For FCA-regulated firms, including advisers, brokers, and wealth managers, there is an additional layer. The FCA has stated clearly that AI use must comply with existing rules on systems, controls, and consumer protection. An agent that can influence a recommendation, handle a complaint, or access a client account without a visible audit trail is a compliance exposure, not just a technology question.
When should you apply tighter controls, and when can you move faster?
The answer depends on what the agent can actually do, rather than what you intend for it to do. A useful frame is to classify every tool an agent can call by its potential blast radius. Search and read actions carry limited risk. Draft-and-propose actions sit in the middle. Write, send, delete, and charge actions require explicit human approval before execution.
This classification aligns with both the NCSC guidelines and the AI Cyber Security Code. Low-risk tools, such as searching a knowledge base or summarising a document, can run without human sign-off at each step. Medium-risk tools, drafting a CRM note or composing an email without sending it, can run automatically but should be reviewed before they escalate. High-risk tools, sending communications, deleting records, moving money, changing prices, need a human decision point each time.
If your agent platform doesn’t let you configure tool-level permissions at this level of granularity, treat that as a vendor-selection issue. Platforms that lump all tools under one permission level force you to choose between limiting the agent’s usefulness and accepting broad system access. The NCSC guidance is explicit: the permissions an AI system holds on other systems should be only what is required and risk-assessed.
What does “secure before you connect” actually look like in practice?
Five steps, in sequence, before any agent connects to production data. Run it first in a sandboxed environment with synthetic or anonymised records. Assign it a dedicated service account with minimum access. Classify every tool it can call by risk level. Ensure comprehensive logging is in place. And confirm the kill switch works before anyone would need it.
The sandbox phase is where you observe behaviour before it matters. Use synthetic records or fully anonymised data, and probe for prompt injection: embed malicious instructions inside emails or documents the agent will read, and observe whether it acts on them.
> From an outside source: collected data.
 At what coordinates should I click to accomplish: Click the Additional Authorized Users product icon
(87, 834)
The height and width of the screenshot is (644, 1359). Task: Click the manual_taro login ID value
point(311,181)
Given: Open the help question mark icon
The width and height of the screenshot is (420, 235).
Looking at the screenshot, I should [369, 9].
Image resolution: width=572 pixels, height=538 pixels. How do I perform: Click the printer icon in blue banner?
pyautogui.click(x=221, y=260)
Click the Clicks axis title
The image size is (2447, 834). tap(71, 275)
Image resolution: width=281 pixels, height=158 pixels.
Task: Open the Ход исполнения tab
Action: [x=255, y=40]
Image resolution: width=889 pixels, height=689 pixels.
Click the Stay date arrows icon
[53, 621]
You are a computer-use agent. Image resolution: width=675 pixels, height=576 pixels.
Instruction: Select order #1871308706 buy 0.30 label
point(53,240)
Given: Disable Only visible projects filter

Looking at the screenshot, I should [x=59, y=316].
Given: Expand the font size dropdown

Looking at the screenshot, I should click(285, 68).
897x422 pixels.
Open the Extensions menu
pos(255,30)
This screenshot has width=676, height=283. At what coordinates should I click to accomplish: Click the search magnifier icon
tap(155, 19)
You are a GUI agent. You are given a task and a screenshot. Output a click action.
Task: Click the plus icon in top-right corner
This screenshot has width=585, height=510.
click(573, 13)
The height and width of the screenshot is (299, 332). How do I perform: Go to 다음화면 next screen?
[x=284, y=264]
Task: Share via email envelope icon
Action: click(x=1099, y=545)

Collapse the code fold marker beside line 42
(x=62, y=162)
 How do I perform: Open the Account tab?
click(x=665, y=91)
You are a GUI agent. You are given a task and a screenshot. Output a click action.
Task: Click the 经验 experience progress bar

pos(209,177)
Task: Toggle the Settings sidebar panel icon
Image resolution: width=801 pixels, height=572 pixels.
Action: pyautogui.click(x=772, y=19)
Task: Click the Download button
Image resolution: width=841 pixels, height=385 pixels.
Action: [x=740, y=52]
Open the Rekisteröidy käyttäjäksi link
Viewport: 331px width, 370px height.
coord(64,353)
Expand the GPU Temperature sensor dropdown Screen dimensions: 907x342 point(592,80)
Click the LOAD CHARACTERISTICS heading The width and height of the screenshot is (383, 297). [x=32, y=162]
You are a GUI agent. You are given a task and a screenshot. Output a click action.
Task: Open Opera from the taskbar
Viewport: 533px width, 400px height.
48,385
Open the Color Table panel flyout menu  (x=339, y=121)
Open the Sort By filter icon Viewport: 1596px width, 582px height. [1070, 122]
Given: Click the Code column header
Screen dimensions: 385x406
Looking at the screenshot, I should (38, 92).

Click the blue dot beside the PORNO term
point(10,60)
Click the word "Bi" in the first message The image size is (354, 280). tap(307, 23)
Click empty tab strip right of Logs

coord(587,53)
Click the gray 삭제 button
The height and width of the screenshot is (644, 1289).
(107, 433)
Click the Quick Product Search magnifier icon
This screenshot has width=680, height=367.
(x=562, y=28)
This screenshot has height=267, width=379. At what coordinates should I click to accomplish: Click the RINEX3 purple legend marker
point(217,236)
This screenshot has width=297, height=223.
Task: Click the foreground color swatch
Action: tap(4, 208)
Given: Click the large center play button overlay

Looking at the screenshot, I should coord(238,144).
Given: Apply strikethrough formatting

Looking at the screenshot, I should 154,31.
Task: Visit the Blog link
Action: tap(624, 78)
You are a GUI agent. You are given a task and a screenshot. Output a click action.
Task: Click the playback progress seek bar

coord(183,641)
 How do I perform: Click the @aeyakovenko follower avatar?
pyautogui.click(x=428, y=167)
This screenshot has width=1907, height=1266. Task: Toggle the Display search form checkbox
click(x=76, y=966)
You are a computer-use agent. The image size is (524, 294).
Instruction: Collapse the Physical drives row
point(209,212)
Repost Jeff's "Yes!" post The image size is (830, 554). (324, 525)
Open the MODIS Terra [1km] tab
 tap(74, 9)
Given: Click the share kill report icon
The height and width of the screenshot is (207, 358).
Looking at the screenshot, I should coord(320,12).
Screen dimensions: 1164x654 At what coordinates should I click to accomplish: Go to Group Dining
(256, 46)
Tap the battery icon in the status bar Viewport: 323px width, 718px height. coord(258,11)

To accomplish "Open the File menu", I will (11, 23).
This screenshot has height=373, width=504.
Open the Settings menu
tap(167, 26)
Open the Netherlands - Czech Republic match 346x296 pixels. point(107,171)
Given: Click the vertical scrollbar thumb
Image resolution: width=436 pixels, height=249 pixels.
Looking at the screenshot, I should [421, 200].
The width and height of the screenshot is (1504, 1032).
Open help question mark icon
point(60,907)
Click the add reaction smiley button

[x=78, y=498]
The NCSC guidelines and the AI Code implementation guide both endorse this separation of test from production environments.
The service account step matters for auditability. When an agent authenticates as a real staff member, its actions appear in logs attributed to that person. If something goes wrong, you cannot cleanly reconstruct what the agent did versus what the person did. A dedicated account with its own API key or OAuth identity makes the agent’s actions separable and traceable.
Comprehensive logging is not optional. The EU AI Act imposes logging requirements for high-risk AI applications, with obligations phasing in from 2025 for firms serving EU customers. Logs also support DPIAs, data-subject access requests, and insurance claims. Make sure they are exportable and that someone knows where to find them.
For the kill switch, Zenity’s compliance guidance recommends being able to disable a single agent, a single tool, or all autonomous write actions without bringing down the wider platform. Document the procedure. More than one person should know how to run it. Test it before it is needed.
Before committing to a vendor platform, verify it can deliver all of this. If it cannot export logs, doesn’t support granular tool permissions, or requires your staff to authenticate on the agent’s behalf, treat those as material gaps.
A few hours of security design before connection costs far less than the incident you’d be managing without it.